If you want to learn more, I recommend the following resources to check out next:
- The databases and data warehouse integration solutions offered by FME
- The tutorial for Getting Started with Geodatabases
- The free training course on Esri Geodatabases and FME Desktop
- All parts of the blog series Spatial Data in the Cloud: Cloud-Native Relational Databases, NoSQL Databases, and Data Warehouses
Jenna LyonsJenna is a Product Owner at Safe. She originally got a BFA in Art and Design. How does one move from painting to tech? That’s a story for a longer bio, but know that her passion is creating, and you do a heck of a lot of that working in product. In her spare time, she likes cooking, crafting, and backpacking.
Hi Jenna, thanks for the blog!
I was hoping to find out whether there were any performance differences between a geodatabase and spatial database once they get quite big (tables with 10-20mil rows)?
Hi Jessica, thanks for reading!
Great question, but a tough one. Unfortunately, there’s no straightforward answer here because there are a lot of dependencies – one being the type of geodatabase you use. A file geodatabase has a limitation in terms of size, whereas an enterprise geodatabase is basically unlimited in terms of size. This may impact performance, but it will also depend on the data you’re using, where it’s being deployed, how it’s accessed, etc. In terms of performance, it’s less of a geodatabase (which is technically a type of spatial database) vs. spatial database question and more about the use case.
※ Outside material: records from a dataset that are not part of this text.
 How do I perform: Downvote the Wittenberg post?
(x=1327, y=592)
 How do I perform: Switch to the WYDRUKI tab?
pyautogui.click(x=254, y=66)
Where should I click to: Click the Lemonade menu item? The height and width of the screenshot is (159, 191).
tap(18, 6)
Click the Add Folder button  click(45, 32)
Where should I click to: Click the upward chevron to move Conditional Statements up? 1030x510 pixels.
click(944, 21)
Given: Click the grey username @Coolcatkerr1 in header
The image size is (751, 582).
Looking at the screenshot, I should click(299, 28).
If you’d like to provide specific details on your use case, we’d be happy to dig deeper and run some experiments. Just leave your question on https://community.safe.com/s/questions and our experts will do their best to help you!
Hmmm. I disagree. I think you’re approaching this from the wrong angle (the database). There is no such thing as a geodatabase or a geospatial database or whatever. There is information that has a spatial component (and estimates are that 80% of all data has some form of lication), and you want to store that information as data in a database. Back in 1998 Oracle did that already quite nicely as a datatype, that could and can be used in any table. All large rdbms’ses now do that, and the better GIS applications can use that natively. Where Esri gets it wrong, is that they place demands on how to define your datamodel.
So, no, there should not be a difference between a database, a Geodatabase and a Geospatial Database, but Esri artificially creates that difference (and it goes for tables just the same). Others do that a lot better.